Across the country there were other such closures and, in many cases, deaths of other elderly folk within weeks of having to leave familiar surroundings.

In one home in Birmingham, there were five deaths within a month of the closure and the removal to new premises of 26 elderly residents.

Why were they being moved if it caused so much upset? The Government had spoken and the edict had to be obeyed. The homes were not up to standard.

But they had been happy and comfortable homes for many years, so why these draconian measures all of a sudden? In some cases it was because the doorways were 2cm too narrow!

Do you know what 2cm looks like? It certainly doesn't look like the face of a dying elderly lady or a frail beloved mother or father whose only sin has been to go on living too long.

But, whimpers the Government, these regulations are not scheduled to come into force until 2007. Why are you getting so worried now?

Because you are playing with the lives of people who are too frail to fight for themselves and, whatever you may say about 2007, they are being enforced now.

This column has commented before on the idiotic regulations imposed on care homes in this city, many of which are in Victorian houses which are not easily altered to make doors 2cm wider or find room for extra bathrooms at the click of a finger.

Of course it is right and proper our senior citizens should be offered the best accommodation possible in their declining years but these rules should have been applied with common sense and not a giant sledgehammer.

Now the Government has had to climb down and admit it was seriously in the wrong to apply such a cat's cradle of red tape that everyone involved in the care of the elderly was slowly being strangled.

Over the past five years, it has caused the closure of about 2,000 homes and the loss of more than 60,000 care places.
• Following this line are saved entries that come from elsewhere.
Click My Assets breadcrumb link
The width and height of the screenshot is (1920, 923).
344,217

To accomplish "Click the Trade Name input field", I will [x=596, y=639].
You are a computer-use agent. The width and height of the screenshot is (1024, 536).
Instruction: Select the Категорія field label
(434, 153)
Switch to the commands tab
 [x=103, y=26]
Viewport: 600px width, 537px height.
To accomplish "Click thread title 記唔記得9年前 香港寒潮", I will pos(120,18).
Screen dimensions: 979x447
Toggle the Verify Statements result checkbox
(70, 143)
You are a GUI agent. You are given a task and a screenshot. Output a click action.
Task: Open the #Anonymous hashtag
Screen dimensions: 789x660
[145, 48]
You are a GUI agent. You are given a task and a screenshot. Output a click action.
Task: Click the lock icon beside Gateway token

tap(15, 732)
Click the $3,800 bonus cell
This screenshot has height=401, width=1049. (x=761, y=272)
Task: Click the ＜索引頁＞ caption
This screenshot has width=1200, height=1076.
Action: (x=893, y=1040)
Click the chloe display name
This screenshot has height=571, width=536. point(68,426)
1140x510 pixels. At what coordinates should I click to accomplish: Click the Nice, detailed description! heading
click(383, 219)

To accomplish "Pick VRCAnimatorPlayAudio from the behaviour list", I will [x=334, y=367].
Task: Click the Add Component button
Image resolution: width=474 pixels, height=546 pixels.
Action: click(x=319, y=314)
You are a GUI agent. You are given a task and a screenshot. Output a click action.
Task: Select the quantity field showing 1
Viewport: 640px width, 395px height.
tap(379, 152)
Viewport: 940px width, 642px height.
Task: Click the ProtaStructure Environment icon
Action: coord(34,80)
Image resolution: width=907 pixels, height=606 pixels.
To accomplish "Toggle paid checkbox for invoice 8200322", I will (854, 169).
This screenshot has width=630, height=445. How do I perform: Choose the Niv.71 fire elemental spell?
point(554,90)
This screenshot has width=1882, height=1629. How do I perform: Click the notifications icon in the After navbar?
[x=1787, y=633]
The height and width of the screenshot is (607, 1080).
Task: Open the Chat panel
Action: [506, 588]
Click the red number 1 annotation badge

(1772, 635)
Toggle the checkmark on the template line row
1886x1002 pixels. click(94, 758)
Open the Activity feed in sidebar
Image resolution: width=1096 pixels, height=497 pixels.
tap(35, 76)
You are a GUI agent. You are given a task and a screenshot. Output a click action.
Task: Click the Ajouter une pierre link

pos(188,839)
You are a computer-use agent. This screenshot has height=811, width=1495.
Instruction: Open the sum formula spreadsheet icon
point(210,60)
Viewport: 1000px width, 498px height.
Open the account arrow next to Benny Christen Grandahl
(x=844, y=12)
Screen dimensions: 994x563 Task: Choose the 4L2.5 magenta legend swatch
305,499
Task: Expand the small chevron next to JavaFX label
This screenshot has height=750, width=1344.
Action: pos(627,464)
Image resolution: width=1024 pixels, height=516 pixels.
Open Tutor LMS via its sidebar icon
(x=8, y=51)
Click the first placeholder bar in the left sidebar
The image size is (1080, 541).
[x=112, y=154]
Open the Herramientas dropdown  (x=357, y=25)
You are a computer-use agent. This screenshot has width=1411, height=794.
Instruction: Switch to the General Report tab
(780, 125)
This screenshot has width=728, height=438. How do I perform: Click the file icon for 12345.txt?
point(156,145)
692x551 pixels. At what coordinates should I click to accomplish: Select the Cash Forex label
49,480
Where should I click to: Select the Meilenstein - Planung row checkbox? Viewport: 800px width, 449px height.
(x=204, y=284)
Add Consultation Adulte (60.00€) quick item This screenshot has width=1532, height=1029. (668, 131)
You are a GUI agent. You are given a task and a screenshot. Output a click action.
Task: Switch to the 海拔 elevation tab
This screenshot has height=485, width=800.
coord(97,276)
It has also been responsible for the demeaning title of "bed blocking" being applied to elderly people stranded in hospital when they are fit to be discharged into residential care.

Of course it is right high standards should be applied to newly-built homes right from the planning stage and it is to be hoped local authorities will do so. But to cause the closure of less opulent homes for nit-picking reasons should be resisted.

The next thing the Government should turn its attention to are the low fees generally offered by local authorities which make it difficult to offer the proper standards of care.